* [What you should do] In the data below, which lines hold "computer"? Copy every one.

*** Record extracts ***

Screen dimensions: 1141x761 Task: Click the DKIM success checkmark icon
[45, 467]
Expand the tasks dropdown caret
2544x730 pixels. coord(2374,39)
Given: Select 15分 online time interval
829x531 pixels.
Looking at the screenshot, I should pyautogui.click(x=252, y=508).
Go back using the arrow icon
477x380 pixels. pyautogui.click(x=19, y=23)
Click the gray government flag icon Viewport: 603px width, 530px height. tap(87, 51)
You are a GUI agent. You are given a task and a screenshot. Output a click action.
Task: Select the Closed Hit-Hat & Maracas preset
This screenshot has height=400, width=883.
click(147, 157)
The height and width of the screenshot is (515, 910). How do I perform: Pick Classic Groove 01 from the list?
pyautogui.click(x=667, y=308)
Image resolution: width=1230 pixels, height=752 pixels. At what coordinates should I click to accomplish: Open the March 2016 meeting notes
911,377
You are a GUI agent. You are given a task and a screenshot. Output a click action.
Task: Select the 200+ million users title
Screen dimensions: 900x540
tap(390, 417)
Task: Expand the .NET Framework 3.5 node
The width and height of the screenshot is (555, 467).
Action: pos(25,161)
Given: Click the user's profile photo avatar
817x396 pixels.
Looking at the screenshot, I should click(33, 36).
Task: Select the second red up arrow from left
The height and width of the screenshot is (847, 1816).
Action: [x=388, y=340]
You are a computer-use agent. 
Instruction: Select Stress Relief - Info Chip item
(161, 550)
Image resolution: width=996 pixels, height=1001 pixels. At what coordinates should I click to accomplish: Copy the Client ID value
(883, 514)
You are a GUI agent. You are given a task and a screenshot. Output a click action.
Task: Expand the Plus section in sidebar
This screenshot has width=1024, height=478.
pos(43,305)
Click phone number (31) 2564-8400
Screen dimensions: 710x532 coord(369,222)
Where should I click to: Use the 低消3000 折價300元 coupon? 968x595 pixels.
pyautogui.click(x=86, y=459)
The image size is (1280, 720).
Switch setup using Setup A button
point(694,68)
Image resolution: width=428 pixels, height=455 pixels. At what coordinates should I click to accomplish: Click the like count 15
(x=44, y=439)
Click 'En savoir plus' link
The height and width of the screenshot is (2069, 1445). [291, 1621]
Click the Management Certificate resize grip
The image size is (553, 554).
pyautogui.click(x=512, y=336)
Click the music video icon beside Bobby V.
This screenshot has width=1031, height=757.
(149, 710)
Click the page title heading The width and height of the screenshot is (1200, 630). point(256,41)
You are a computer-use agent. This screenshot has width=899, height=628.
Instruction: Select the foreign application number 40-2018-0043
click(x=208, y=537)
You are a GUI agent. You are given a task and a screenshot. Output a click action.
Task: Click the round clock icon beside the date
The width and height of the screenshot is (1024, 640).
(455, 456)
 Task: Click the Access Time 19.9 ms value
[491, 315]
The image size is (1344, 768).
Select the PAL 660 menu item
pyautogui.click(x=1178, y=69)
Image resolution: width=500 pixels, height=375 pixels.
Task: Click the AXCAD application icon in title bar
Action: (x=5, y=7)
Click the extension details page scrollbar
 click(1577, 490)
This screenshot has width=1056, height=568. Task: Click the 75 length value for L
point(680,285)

*** End of Record extracts ***

* [Your response]
You are a computer-use agent. 
You are a computer-use agent. This screenshot has width=899, height=628.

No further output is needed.